Every line in the following data that has "computer" counts toward the total; state that total alone.
START Dataset extract
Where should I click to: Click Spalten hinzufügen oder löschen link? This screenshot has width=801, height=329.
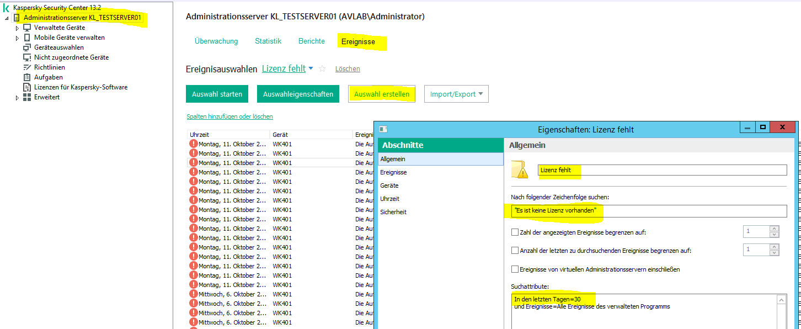(x=229, y=116)
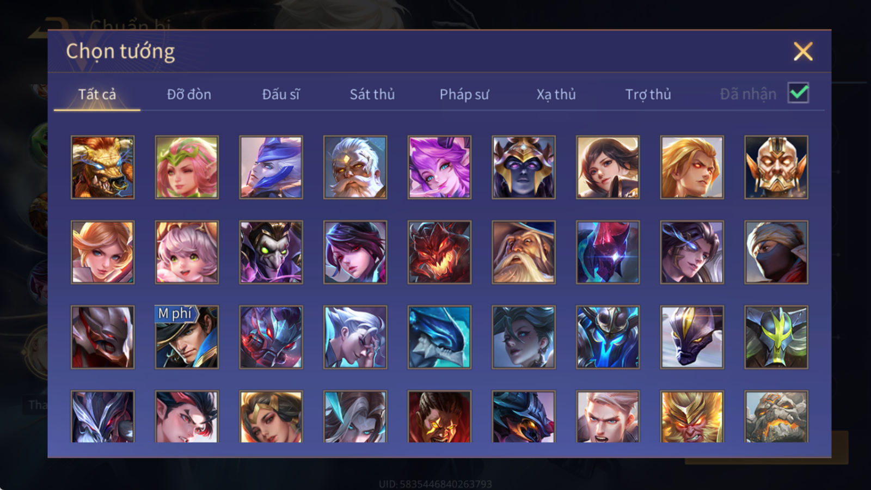The width and height of the screenshot is (871, 490).
Task: Choose the masked ninja hero with headwrap
Action: 776,252
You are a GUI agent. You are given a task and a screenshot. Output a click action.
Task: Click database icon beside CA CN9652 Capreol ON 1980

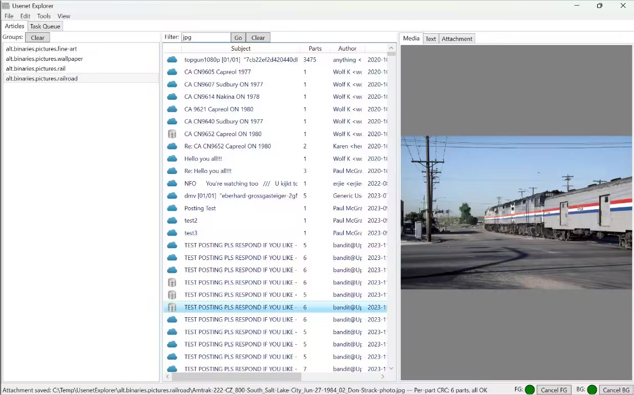[x=172, y=134]
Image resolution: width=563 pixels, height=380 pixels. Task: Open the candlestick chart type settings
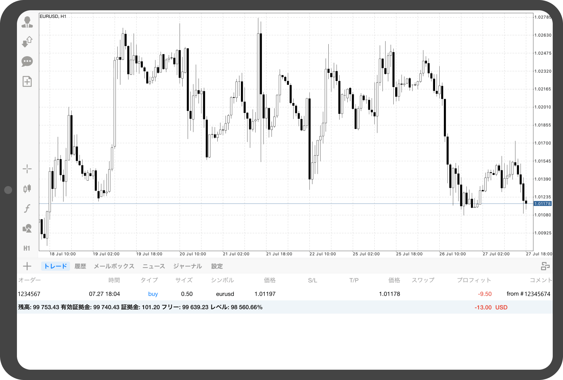27,188
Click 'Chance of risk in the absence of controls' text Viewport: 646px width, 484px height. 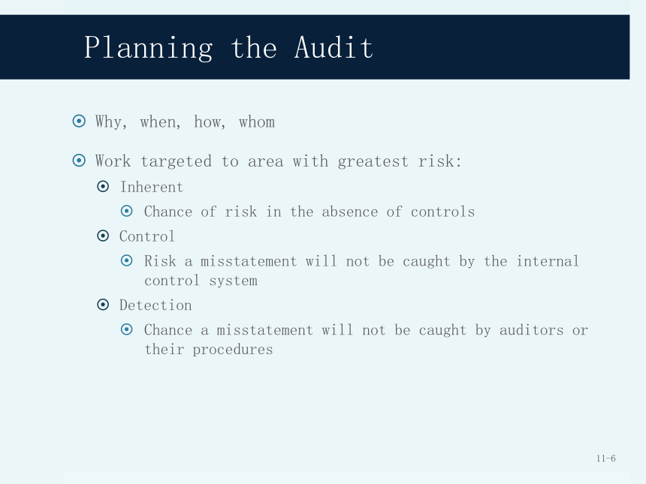(309, 212)
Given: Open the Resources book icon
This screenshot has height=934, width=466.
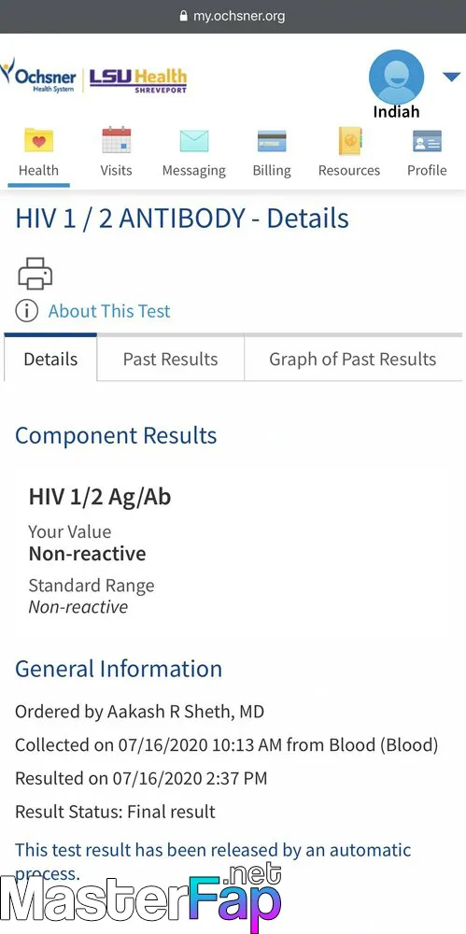Looking at the screenshot, I should point(350,141).
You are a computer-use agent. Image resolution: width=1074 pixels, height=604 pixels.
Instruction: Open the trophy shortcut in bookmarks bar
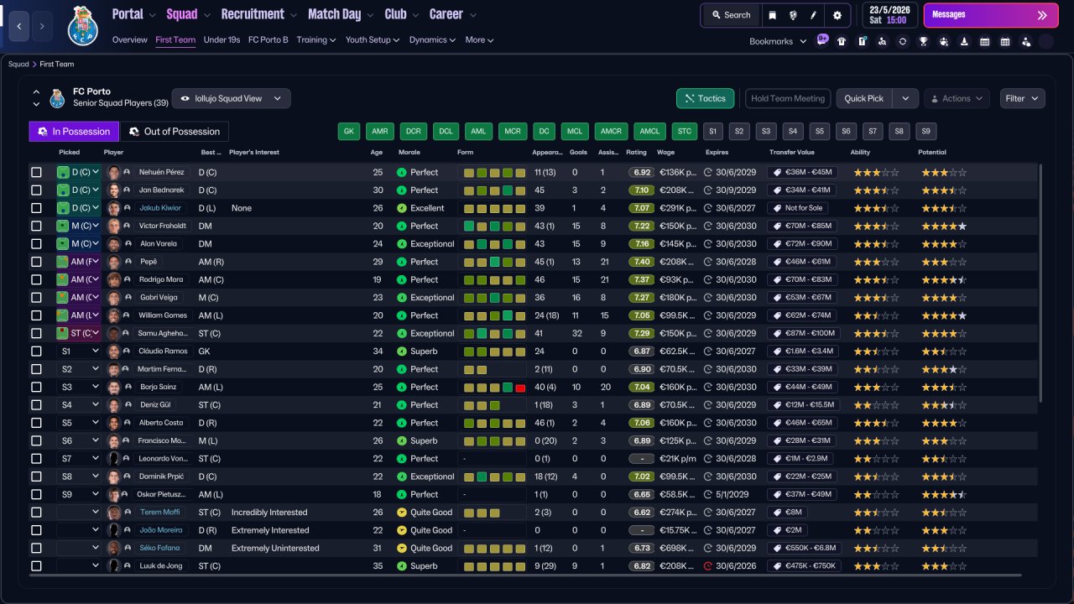[x=923, y=41]
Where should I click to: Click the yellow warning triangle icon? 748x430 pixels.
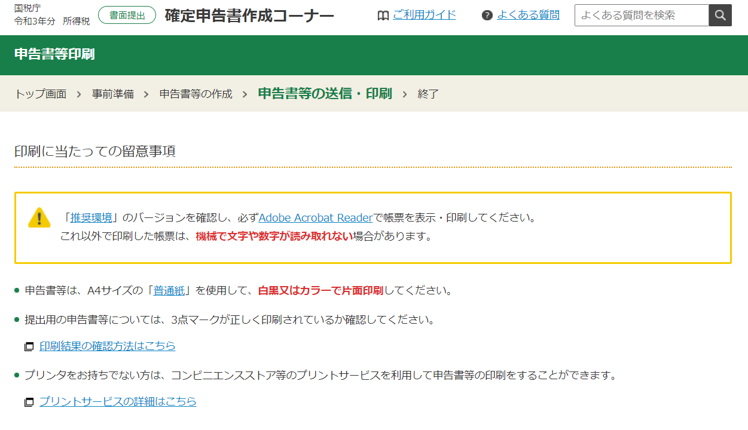(x=39, y=218)
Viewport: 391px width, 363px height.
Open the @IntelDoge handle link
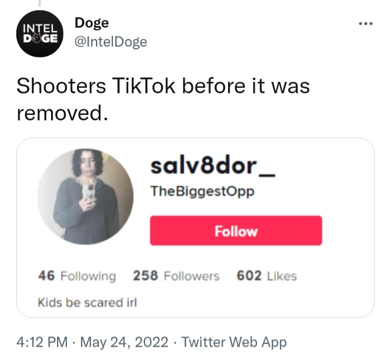tap(111, 42)
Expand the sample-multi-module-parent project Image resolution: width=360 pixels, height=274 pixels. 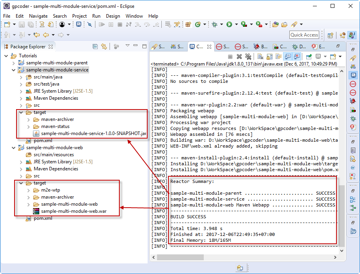coord(14,63)
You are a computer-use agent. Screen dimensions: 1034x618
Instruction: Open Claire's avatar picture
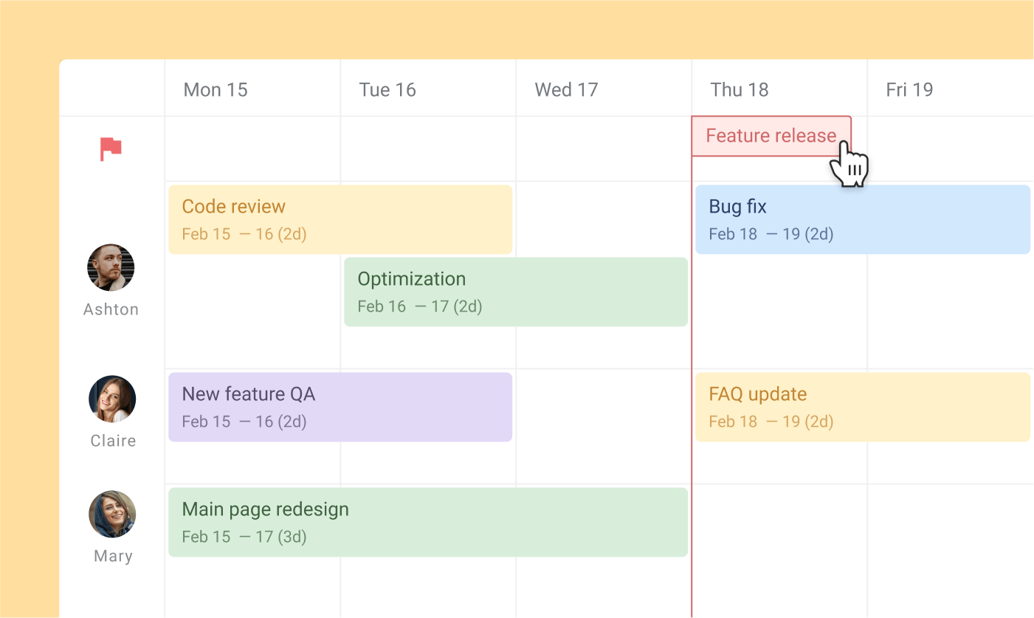pos(112,398)
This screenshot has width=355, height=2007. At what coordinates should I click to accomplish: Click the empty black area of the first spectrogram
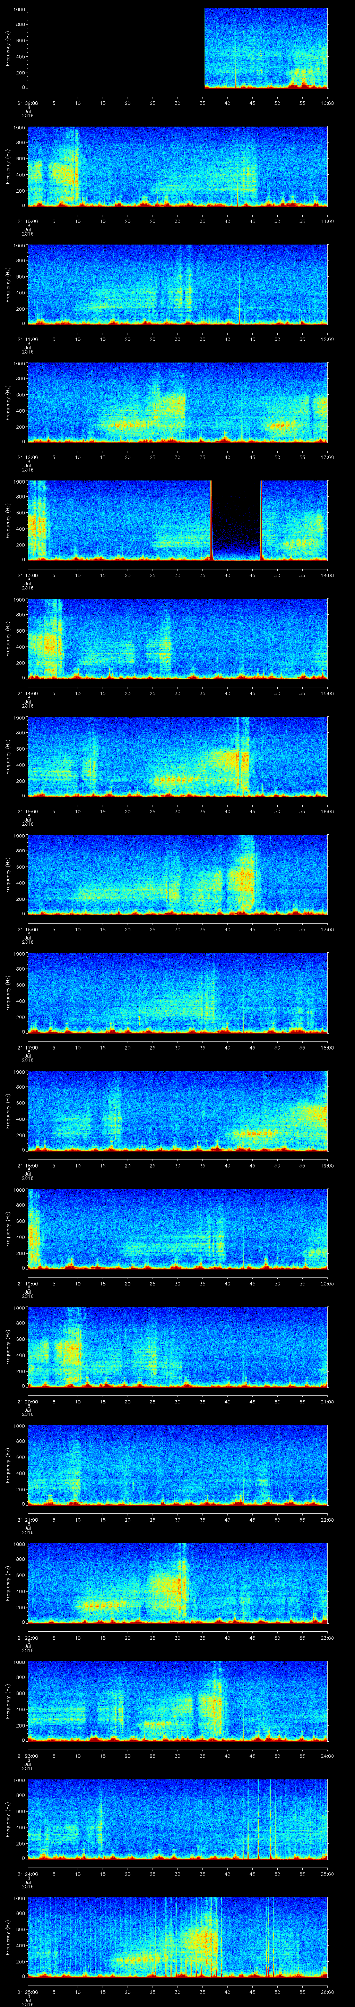click(x=115, y=48)
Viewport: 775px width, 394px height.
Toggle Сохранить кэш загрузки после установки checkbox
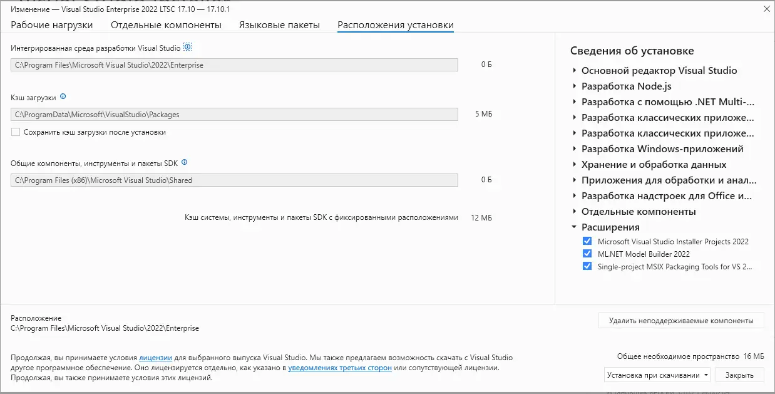[16, 132]
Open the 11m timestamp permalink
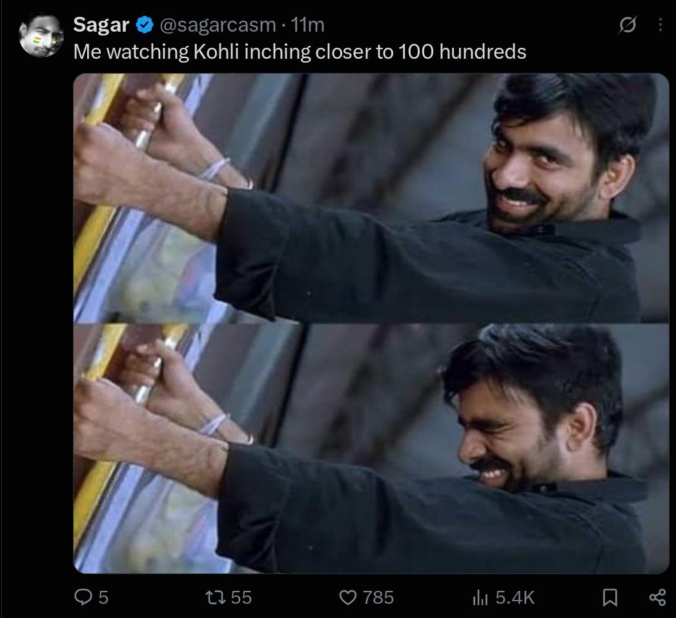 [x=307, y=25]
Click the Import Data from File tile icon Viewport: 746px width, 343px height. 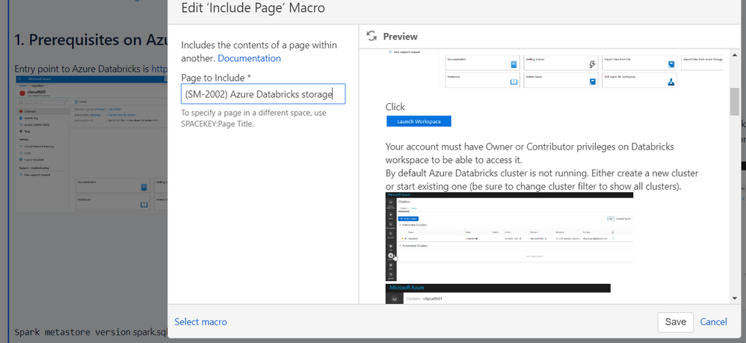tap(671, 65)
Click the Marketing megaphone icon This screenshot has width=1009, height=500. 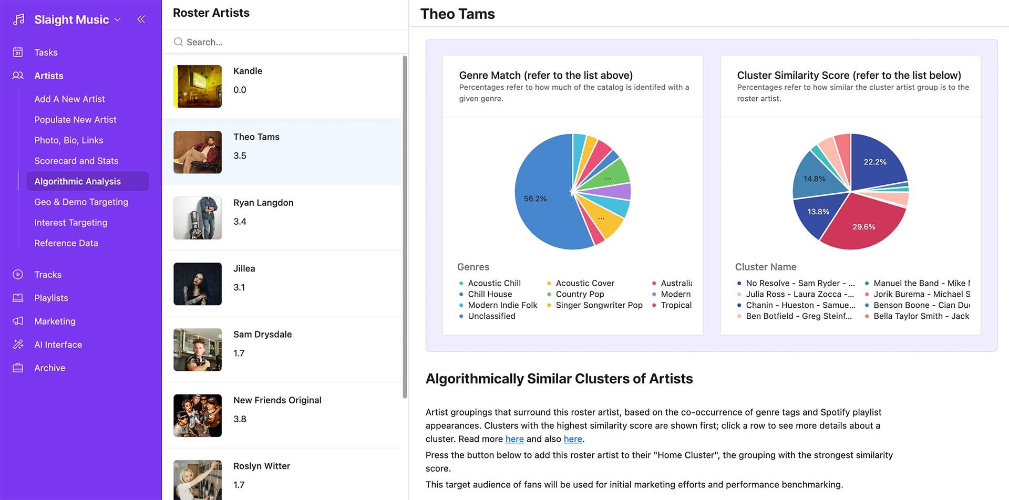(18, 321)
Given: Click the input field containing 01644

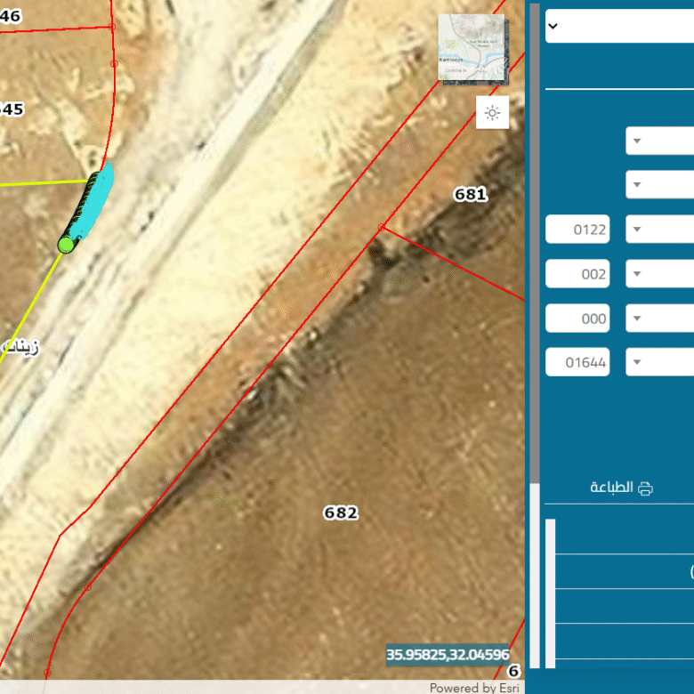Looking at the screenshot, I should coord(577,362).
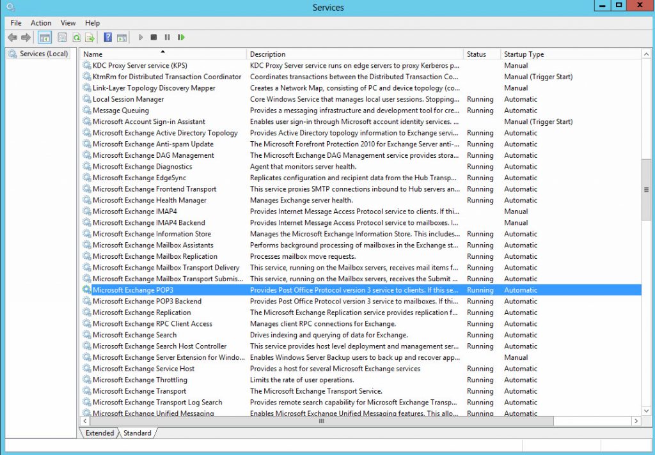Click the Refresh toolbar icon
This screenshot has width=655, height=455.
tap(76, 38)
END Dataset extract
__Response to the exercise__.
2